After receiving the shattering news of their son’s death, the Silk family was assigned a local Army officer who helped them cope with their grief and make funeral arrangements while they awaited the return of Brandon’s body to Maine.

It was several days before the Army released the body — one of the most difficult aspects of that terrible time. But it was some comfort, Lynn said, to know that her son wasn’t alone: Army policy dictates the continual presence of an assigned guard.

“Your soldier is never left alone,” she said. “From the time he dies until he is released to your care, he is always guarded.”

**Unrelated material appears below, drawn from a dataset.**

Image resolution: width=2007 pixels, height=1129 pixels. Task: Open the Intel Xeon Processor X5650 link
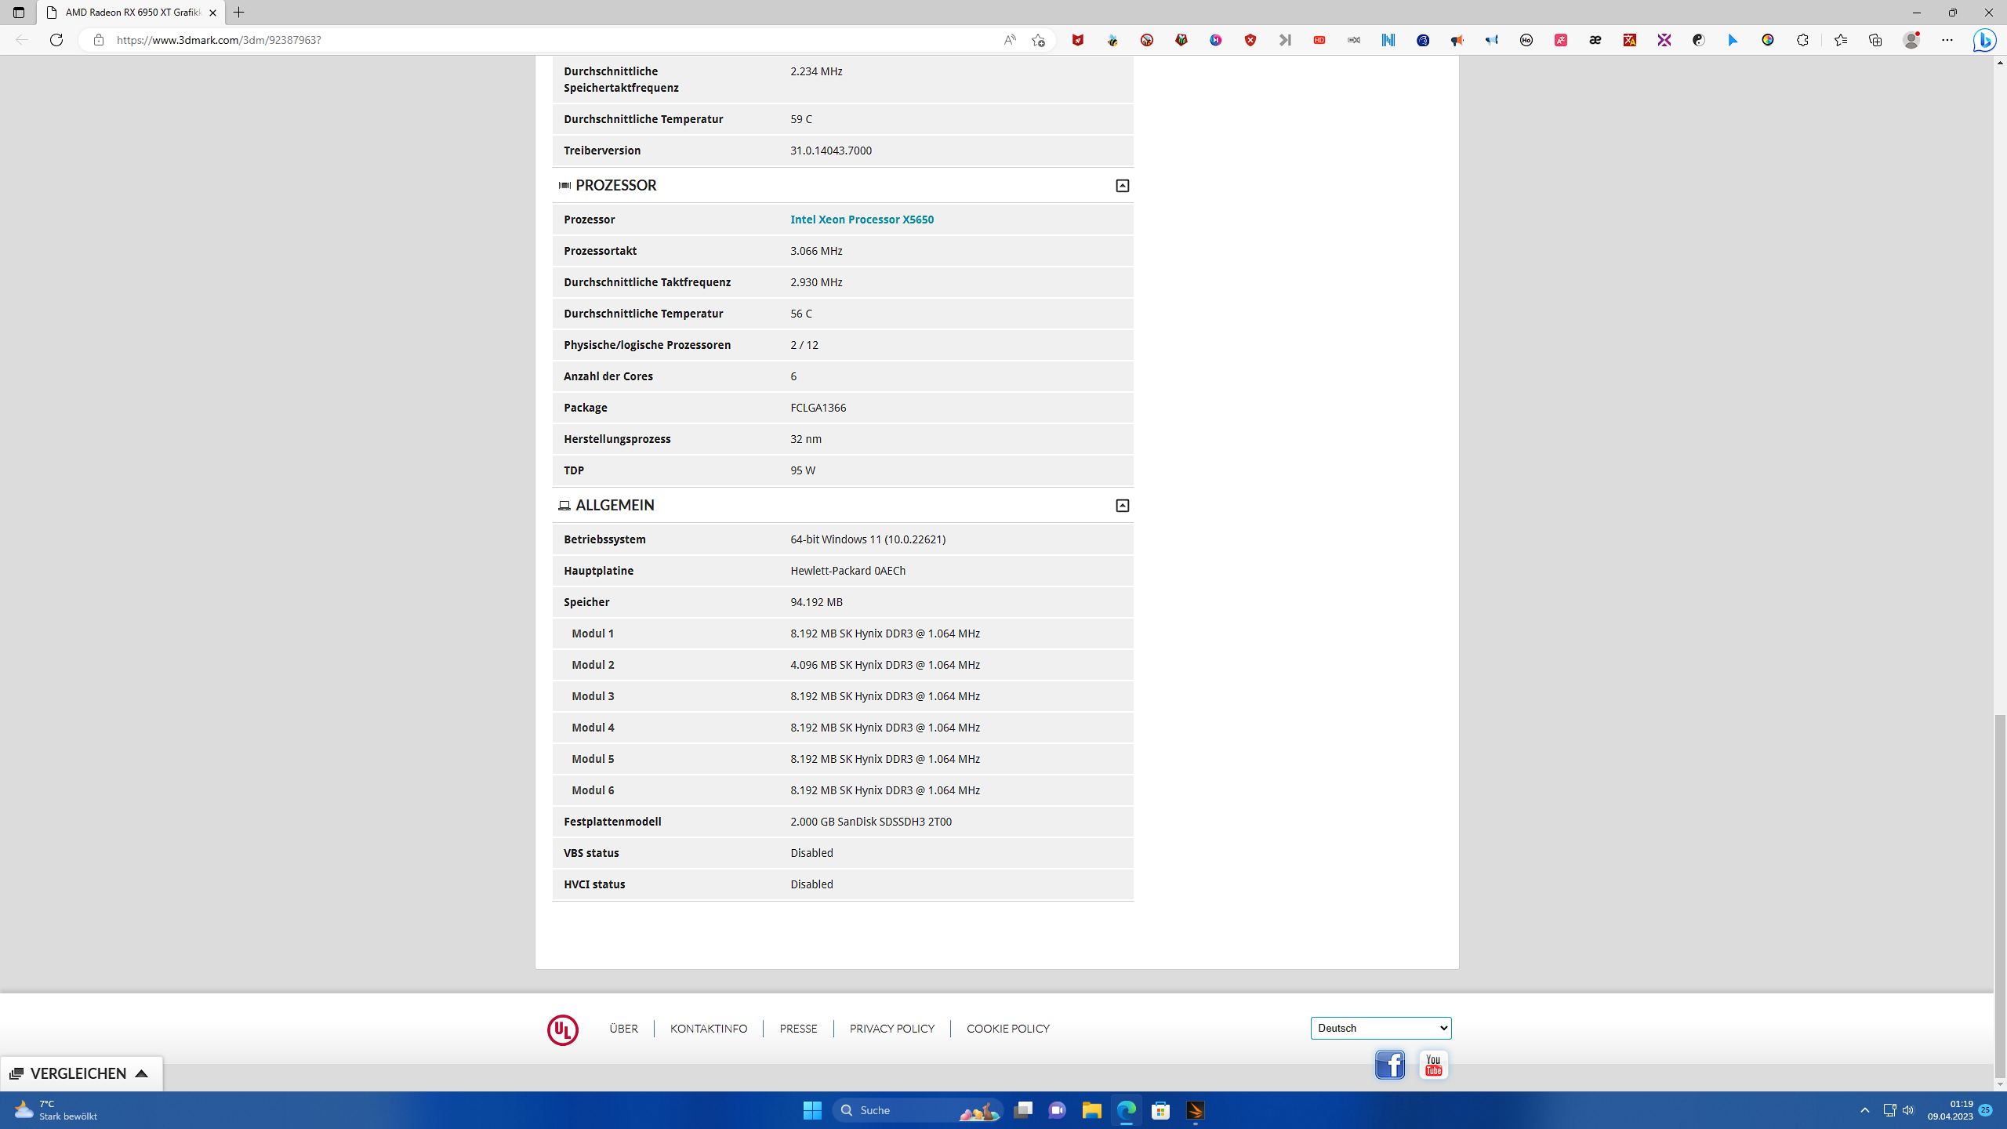click(862, 220)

On Wednesday, June 30, Brandon Silk’s body was flown from Fort Campbell to Bangor International Airport on a private charter plane, accompanied by an Army chaplain. Six uniformed soldiers carried the flag-draped casket to a waiting hearse, and a motorcade of more than 20 vehicles, including an extensive police escort, proceeded from Bangor through Orono and on to a funeral home in Old Town.

The route was lined with residents who turned out to welcome the young hero home. In downtown Orono, Maine State Police troopers lined up outside the barracks. Members of the Orono High School football team, for which Silk once played, wore their jerseys. Workers stood in front of the Old Town Fuel and Fiber plant on Route 2. Flags waved. People saluted or covered their hearts with their hands.

It was a heartfelt, hometown welcome, his mother said, and one that would have astonished Brandon.

“If Brandon could have seen into the future what Orono and Old Town did for him, he would have gone crazy,” she said. “He would have been so proud to see all the people who came out for him.” Even though people may disagree about the meaning of the wars in Iraq and Afghanistan, she said, on that day, “the politics went away and the town went into mourning.”

Throughout those dark days, the grieving Silk family was held up by their friends and neighbors, their church, their communities, and the U.S. Army. Prayers were said for them, pies appeared mysteriously on the doorstep. They barely remember making arrangements for the visiting hours at the funeral home or the burial service that followed with full military honors and a Black Hawk flyover. Sens. Susan Collins and Olympia Snowe attended the funeral, as did Rep. Mike Michaud, then-Gov. John Baldacci, and Maj. Gen. John Libby, head of the Maine Army National Guard.

“As a family, we went into shock,” Mark Silk said. He felt numb, he said — buffered from the full extent of his grief. “God gives you a kind of grace. You can only take it in a little bit at a time.”

“I don’t think we did anything except show up and do what we were told,” Lynn Silk said. “I don’t know how everything got taken care of. So many people did so much for us. We will never know the half of who they are or what they did, but they need to know we are grateful.”

Today, they remain appreciative of a vibrant network of their son’s friends, comrades and officers who stay in touch by email, Facebook and phone.

“We get cards and letters from all over the place,” Lynn Silk said.

“A day does not go by that we don’t hear something from someone,” added her husband.

Like thousands of other Mainers, the Silk family planned to skip the parades and spend the Memorial Day weekend at their camp on a nearby lake, a place that is steeped in happy family memories.

“It was Brandon’s favorite place in the world,” said Lynn Silk.

Mark said his son’s absence will bring new poignancy to the traditional family gathering.

“Holidays are tough,” he said. “Brandon would crawl through broken glass to call us on every holiday or birthday.”

On Saturday, Mark Silk posted this quote, found on a headstone in Ireland, on the Facebook page created in his son’s memory:

“Death leaves a heartache no one can heal, love leaves a memory no one can steal.”

BDN writer Eric Russell contributed to this report.

 

CORRECTION:

An earlier version of this story had incorrect information in the first photo's caption. Jaclyn Silk is Brandon's sister-in-law, she's married to his brother David. She is not Brandon's widow.